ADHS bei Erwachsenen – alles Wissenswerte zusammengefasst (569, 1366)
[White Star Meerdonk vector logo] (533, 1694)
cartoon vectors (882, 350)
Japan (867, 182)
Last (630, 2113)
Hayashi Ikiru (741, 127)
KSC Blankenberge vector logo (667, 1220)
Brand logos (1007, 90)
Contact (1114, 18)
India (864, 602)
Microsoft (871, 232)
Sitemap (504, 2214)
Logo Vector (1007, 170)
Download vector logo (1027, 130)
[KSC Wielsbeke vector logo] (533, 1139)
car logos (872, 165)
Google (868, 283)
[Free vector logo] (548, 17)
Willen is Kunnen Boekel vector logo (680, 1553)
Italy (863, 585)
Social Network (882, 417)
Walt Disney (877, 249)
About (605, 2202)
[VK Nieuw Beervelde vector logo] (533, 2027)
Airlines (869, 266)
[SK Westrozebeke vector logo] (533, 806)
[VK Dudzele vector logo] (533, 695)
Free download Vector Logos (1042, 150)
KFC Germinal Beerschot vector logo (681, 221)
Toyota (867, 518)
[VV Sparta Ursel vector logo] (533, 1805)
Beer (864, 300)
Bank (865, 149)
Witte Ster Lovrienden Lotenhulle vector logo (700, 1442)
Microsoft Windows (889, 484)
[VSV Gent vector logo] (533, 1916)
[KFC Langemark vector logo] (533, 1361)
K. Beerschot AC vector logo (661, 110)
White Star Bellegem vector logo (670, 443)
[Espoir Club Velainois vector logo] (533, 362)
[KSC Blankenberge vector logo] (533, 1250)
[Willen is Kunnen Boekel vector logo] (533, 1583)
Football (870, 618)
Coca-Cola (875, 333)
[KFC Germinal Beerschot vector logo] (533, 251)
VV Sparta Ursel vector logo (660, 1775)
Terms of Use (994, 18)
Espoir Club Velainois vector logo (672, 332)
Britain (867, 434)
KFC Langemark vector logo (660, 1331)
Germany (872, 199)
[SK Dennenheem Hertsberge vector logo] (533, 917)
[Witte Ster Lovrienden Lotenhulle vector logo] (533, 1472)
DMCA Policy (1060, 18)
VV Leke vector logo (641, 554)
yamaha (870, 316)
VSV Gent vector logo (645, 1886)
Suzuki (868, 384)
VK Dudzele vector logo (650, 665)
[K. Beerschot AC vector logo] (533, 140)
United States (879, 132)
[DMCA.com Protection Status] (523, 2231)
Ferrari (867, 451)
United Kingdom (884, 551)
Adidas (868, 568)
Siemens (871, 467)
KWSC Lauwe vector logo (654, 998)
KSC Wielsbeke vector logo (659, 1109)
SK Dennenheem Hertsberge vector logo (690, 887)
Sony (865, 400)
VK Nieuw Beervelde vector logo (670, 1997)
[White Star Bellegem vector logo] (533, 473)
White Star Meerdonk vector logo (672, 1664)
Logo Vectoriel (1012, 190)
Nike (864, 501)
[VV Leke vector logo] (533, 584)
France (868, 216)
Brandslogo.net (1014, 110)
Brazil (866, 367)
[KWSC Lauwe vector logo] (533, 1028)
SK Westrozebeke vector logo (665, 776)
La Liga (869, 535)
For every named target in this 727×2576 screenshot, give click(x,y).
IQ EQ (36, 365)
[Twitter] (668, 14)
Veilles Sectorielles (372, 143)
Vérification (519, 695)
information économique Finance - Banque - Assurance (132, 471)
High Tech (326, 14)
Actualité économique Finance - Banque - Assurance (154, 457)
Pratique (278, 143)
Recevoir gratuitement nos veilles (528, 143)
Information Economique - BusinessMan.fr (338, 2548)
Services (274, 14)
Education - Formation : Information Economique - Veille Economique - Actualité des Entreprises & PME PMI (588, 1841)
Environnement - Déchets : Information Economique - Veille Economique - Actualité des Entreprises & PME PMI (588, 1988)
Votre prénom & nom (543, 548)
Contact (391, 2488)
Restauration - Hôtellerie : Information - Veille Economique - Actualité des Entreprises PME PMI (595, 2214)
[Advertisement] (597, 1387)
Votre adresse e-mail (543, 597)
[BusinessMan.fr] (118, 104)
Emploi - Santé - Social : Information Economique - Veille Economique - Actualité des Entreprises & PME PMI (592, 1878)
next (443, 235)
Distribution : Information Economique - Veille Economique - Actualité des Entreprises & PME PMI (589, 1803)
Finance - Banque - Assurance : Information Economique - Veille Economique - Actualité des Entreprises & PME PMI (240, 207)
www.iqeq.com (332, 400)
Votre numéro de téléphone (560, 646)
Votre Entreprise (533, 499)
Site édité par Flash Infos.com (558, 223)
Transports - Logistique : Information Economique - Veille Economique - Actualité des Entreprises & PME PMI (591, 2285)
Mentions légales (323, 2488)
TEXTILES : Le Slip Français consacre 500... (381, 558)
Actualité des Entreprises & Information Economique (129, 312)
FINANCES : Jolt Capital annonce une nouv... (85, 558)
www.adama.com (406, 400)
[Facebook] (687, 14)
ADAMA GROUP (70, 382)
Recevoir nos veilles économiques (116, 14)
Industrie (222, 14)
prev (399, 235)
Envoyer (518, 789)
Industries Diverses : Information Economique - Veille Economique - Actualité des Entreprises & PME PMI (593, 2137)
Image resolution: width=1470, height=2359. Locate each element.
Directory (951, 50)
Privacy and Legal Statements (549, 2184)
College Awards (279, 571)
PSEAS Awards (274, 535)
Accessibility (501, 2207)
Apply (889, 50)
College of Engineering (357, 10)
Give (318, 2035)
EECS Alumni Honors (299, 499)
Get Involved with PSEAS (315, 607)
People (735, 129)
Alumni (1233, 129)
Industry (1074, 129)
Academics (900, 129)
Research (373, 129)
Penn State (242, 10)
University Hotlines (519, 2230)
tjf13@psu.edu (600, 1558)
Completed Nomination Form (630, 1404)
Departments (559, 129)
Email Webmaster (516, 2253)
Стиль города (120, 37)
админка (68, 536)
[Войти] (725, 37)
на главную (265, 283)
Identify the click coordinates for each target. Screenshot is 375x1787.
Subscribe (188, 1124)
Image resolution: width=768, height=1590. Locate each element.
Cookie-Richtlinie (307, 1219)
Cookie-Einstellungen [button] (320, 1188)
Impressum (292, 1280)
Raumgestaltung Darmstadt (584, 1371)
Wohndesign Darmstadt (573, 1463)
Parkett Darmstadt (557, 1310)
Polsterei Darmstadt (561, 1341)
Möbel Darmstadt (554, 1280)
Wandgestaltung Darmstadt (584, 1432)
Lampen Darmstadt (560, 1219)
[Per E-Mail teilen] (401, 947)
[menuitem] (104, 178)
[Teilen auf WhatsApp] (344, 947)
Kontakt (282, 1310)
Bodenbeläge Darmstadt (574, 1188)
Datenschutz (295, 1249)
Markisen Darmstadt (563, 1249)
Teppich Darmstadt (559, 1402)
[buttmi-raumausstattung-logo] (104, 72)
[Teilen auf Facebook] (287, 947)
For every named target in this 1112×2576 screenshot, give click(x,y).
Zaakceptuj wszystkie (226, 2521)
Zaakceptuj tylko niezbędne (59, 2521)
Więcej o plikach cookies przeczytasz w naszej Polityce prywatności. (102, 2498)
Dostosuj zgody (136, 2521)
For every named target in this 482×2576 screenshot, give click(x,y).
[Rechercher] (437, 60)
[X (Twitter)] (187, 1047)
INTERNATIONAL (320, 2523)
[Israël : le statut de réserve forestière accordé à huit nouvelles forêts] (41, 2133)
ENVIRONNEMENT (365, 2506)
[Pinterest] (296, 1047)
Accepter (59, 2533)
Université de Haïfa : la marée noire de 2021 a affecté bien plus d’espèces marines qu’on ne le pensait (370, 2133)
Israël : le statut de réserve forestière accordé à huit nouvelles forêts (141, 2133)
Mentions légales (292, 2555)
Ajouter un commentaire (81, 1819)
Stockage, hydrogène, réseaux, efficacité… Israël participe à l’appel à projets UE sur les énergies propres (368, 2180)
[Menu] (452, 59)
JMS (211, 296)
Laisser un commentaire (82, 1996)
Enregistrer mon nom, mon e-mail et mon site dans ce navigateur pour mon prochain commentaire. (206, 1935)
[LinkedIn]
::::
WORK TO COMPLETE: Copy out each line of the listing where the string "Votre" appears.

SOLVED EXERCISE:
Votre prénom & nom (543, 548)
Votre adresse e-mail (543, 597)
Votre numéro de téléphone (560, 646)
Votre Entreprise (533, 499)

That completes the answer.